However, when switching over to sources like smartphones and handheld gaming devices like the Nintendo Switch, I was pleasantly surprised at how much the sound of the Airmotiv GR1 fell right into a perfect balance. This was definitely the “ah-ha!” moment that urged me to further test the GR1 on as many smartphones and non-audiophile devices as I could get my hands on.

A late comer to me in the DAC/amp category proved itself a pleasant but still unlikely pairing. The Rhodium from Periodic Audio, though designed to work with high-quality earbuds did a smashingly fine job of powering the Airmotiv GR1 fully and delivering all of the musical goodness intact. Yes, a sub-$50 USB powered DAC/amp became the best dance partner of the night, when snuggled up to the somewhat syrupy GR1 headphones. Go figure.
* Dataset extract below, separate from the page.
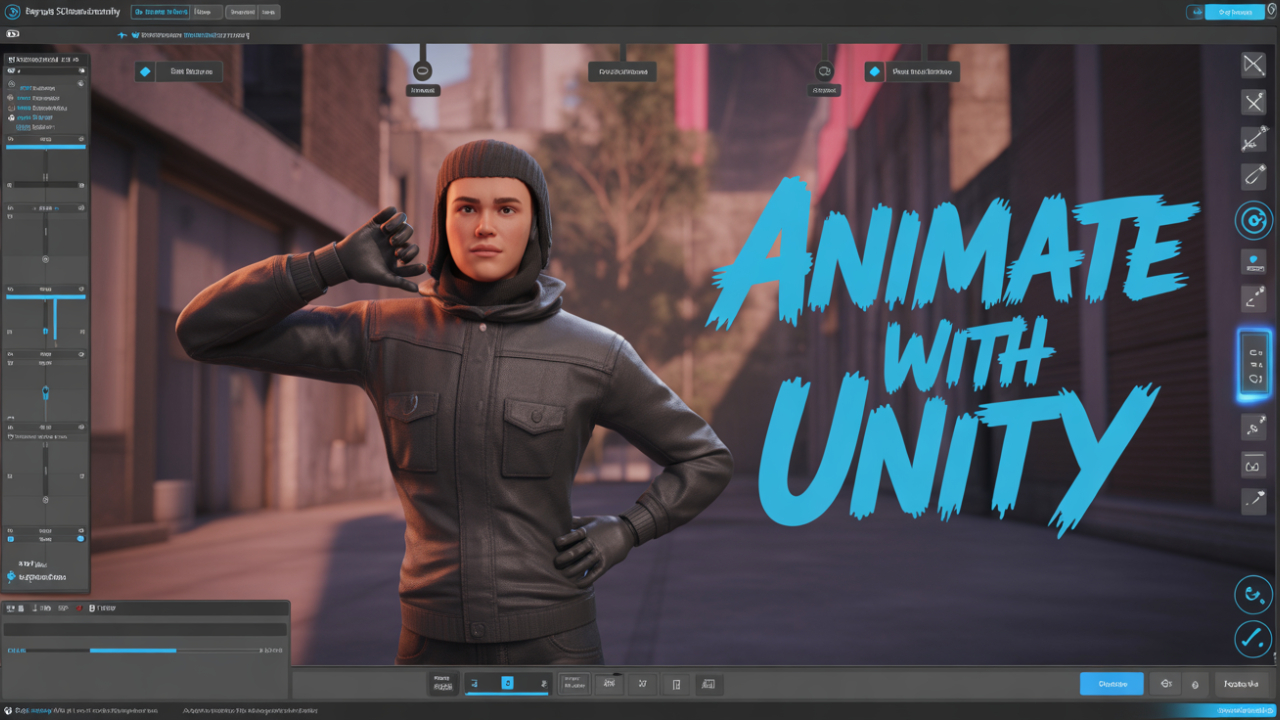Select the glowing highlighted tool in right toolbar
There’s a part of me that wants to theorize that this headphone was voiced specifically for smartphones, entry level DAPs, and portable gaming devices, because—in the end—the Airmotiv GR1 really did shine when attached to those types of audio components.

Airmotiv GR1
Airmotiv GR1, Model: Taylor Poythress

Conclusion – Airmotiv GR1

The Emotiva Airmotiv GR1 are a true joy, and a great starting place for a budding headphone hobbyist. Combining its efficiency with sound quality is what makes it a surefire winner for most buyers. The GR1 also boasts its exceptional comfort, snug fit (a preference for myself), sturdy construction, and state-of-the-art materials like graphene-poly drivers, at an affordable price.

The Airmotiv GR1’s crowd pleasing tuning with great comfort and build are all here, and should be part of the package at this price. What sets this headphone apart from the pack is how well it works with everyday devices like smartphones, laptops, and entry level media players. Normally we’re on the hunt for great amplification to pair with over-the-ear headphones, and in this case it’s not always necessary. One can achieve great action with the GR1 right out of the box.

These easy to love attributes of smart design and tight execution, at a friendly price, make the Emotiva Airmotiv GR1 a painless recommendation for those looking to add better sound to existing mobile devices such as smartphones or mobile gaming devices, or for those beginning that journey down a righteous path of spirited head-fi listening.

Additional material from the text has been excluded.